Le soir, le petit vieux ne vint pas au café, — le lendemain non plus. Je le cherchai vainement, le jeudi suivant, sur les Allées Neuves… Il était mort. Sa bonne amie madame Dubarry avait escamoté, tout en causant, le flacon d’élixir du petit vieux. Il était tout naturel qu’elle eût songé à son futur ! Voilà M. Capefigue immortel : Philarète Chasles sera bien vexé.
Je ne vais plus entendre la musique sur les Allées Neuves.
Une ville incomprise
I. À M. X…, rue Mazarine, à Paris
Tu me demandes ce que c’est que Toulouse ? Je vais essayer de te le dire ; cela t’évitera la dépense d’une géographie. D’abord :
Toulouse est une cité, et non pas une ville.
Cité, tu le sais, est un mot d’un rang beaucoup plus relevé que ville, — un mot de qualité, un mot gentilhomme qui a pignon sur rue, avec vue sur les tragédies environnantes. Il existe entre ville et cité la même différence qu’entre un homme et un monsieur. — Racine n’eût jamais lâché — à travers un alexandrin — ce substantif mal né de « ville » ; et je me garderai bien de l’infliger à Toulouse.

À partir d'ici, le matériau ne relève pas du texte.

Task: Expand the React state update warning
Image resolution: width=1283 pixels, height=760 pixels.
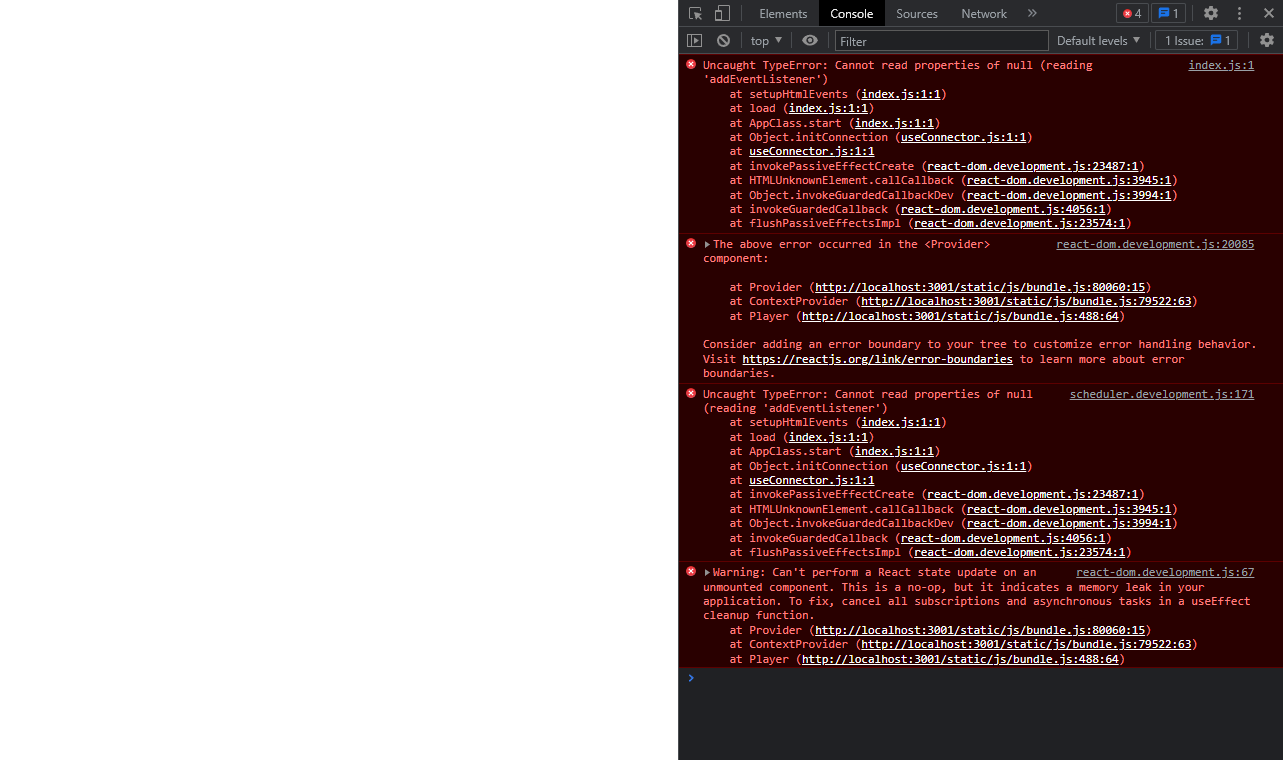Action: [706, 572]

Toulouse est donc une cité : la cité de Clémence Isaure.
La cité de Clémence Isaure est tout entière bâtie en briques, mais bien mal à propos. Les Toulousains, effarouchés sans doute par les tons ardents de la brique, les ont amortis à l’aide d’un enduit blanchâtre, fort désagréable à l’œil. Partout la brique a subi la truelle du gâcheur de plâtre, — partout, excepté sur le quai de la Daurade. Pourquoi cette exception ? Après avoir longuement réfléchi, je suis arrivé à cette conclusion, que :
Si le rouge de brique persiste sur les maisons qui bordent la Garonne, c’est uniquement parce que les propriétaires reculent devant la dépense de l’enduit incriminé plus haut, — dont s’empâtent uniformément les façades des beaux quartiers : le quai de la Daurade est habité par la plèbe.
Cette protestation n’est que de la résignation.

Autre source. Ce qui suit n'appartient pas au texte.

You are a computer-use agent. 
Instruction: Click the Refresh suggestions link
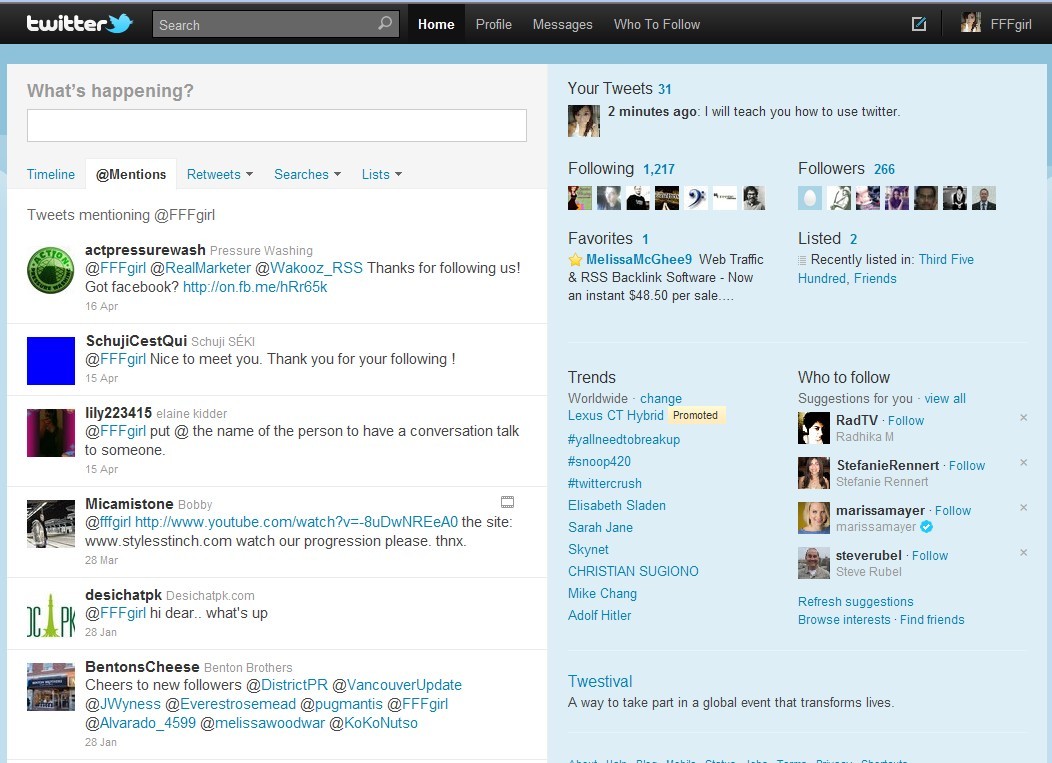855,601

Ce pittoresque n’est que de l’économie.
* *
Les monuments.
1º Capitolium : Capitole, en langue vulgaire. (Je traduis, pour rester à la portée des bonnes d’enfants qui n’ont pas été élevées à Saint-Denis.)

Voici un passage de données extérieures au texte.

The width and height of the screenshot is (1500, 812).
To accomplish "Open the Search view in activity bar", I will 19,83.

Le Capitole, construction d’un style encore innommé, est une longue bicoque en plâtre — couleur lilas pâle.
La partie la plus remarquée est la façade. La partie la plus remarquable de cette
façade, c’est l’étiquette Capitolium. Balzac dit quelque part que
« il est facile de conclure de la chambre à l’habitant de la chambre »
.
— Il est facile de conclure de cette inscription à l’un des caractères le plus fortement
accusés de la population
toulousaine : le pédantisme. — Ne serait-ce pas à
cette inscription que Toulouse doit d’être connue, à Villefranche et dans le reste de
l’Europe, sous le nom flatteur de Toulouse la savante ?
Ce mot latin, « Capitolium », te fait peut-être songer, mon ami, à quelque bâtisse vingt fois séculaire, — de l’âge des Thermes, rue de Cluny, à Paris ; et tu murmures déjà le vers des Feuilles d’automne :
Toulouse la romaine, où, dans des jours meilleurs, etc.
Ta mémoire n’a rien à faire ici. Le Capitolium est une antiquité du premier Empire, — non l’Empire de César, — mais l’Empire de Napoléon ;
Le Capitolium est contemporain, — non des commentaires de bello gallico, — mais des tragédies de M. de Lancival et de M. de La Harpe.
Disons-le pourtant : il existe aussi un vieux Capitole, un Capitule authentiquement vieux, hérissé de fort curieuses sculptures ; mais il est caché derrière le neuf comme un beau fauteuil en chêne fouillé sous une housse de calicot blanc ! Il ne s’est pas encore rencontré un administrateur assez osé pour enlever la housse.
2º Saint-Saturnin. Saint-Saturnin console du Capitolium. Église très originale — et très pittoresque… Je me borne forcément à ces qualificatifs un peu vagues, n’ayant jamais fait mes études d’archéologie.
3º Le Musée. Oh ! le musée et son cloître gothique ! J’aime ce cloître, comme V. Hugo aime Notre-Dame, moins savamment bien entendu, mais aussi passionnément. Mon rêve est d’avoir un jour la direction de ce musée, — pour avoir la jouissance du cloître : il n’y a que ce moyen ; on a impitoyablement refusé de me louer une arcade.
Une fois directeur, je passerai un pourpoint moyen-âge que je ne quitterai plus… Et je vaguerai béatement, jour et nuit, sous les arceaux dentelés, lisant Ronsard et fumant des londrès odorants.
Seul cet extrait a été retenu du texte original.